PETER FINNIGAN (L.A. Sheriff's Detective): We came across a hand‑written flier that he had been putting under the windshield wipers of cars parked in the neighborhood. He had the date of October/November of '76 on the bottom of this thing, with a copy of his graduation picture presumably. It read: "Dear Neighbor, Hi. First let me introduce myself. My name is Ken Bianchi. I'm a '74 graduate of Columbia University, served an internship at a major New York Hospital, and over two years of private practice." He then goes on to state that for the nominal fee of ten dollars you can mail him five questions or problems and send your question or problem along with your age, sex, first initial and last name, and a check or money order to cover the fee and that he will return an answer as soon as possible. We had a budding neighborhood Dear Abby there in Glendale.

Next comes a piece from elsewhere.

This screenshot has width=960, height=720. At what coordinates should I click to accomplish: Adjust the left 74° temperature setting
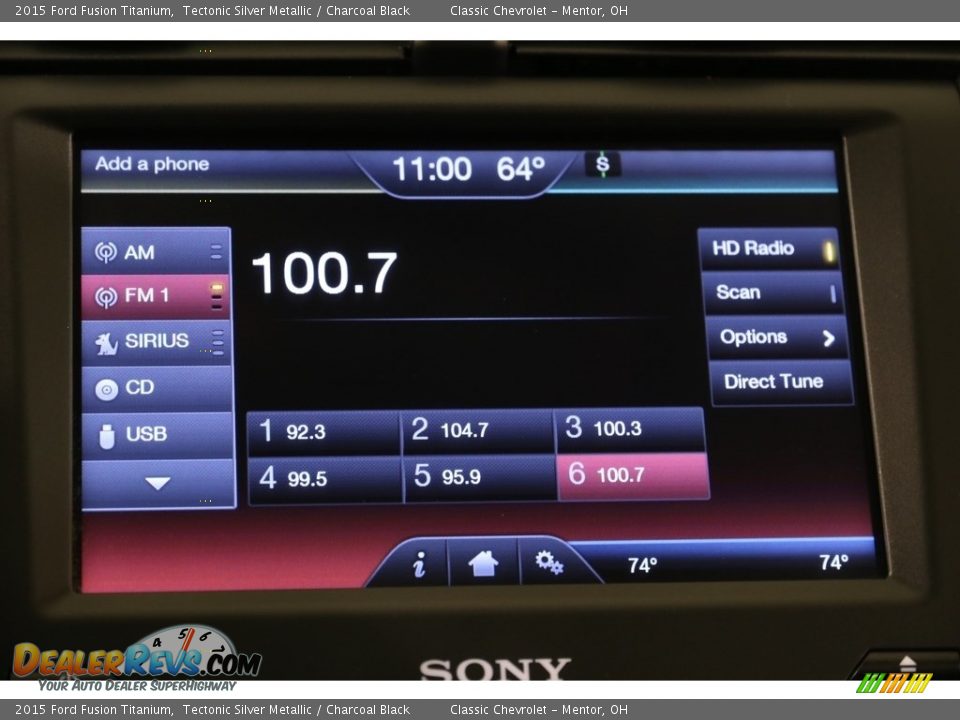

Kenneth Bianchi: There are two‑‑there are several parts to the diploma thing. I was aware that they did exist. However, to me they were just a novelty item. But there was more to it than that.
Don Lunde: Well, what about the counseling service, the office that you‑‑you know I've seen the Log In/Log Out . . . you know, Ken Bianchi, the billing of um . . . what do you remember of that?
Kenneth Bianchi: Now I can remember going there with Kelli.
Don Lunde: If I'd asked you in March could you?
Kenneth Bianchi: I would have looked like a stupid bald‑faced liar.
NARRATOR: It was clear that both the diplomas and the counseling service were phony. But was this the work of Steve? Had he taken over? Was Ken only now beginning to remember Steve's actions? It could be read that way. Dr. Orne went to the Bellingham jail in May 1979 in an attempt to find out if Kenneth Bianchi was a genuine multiple personality or not.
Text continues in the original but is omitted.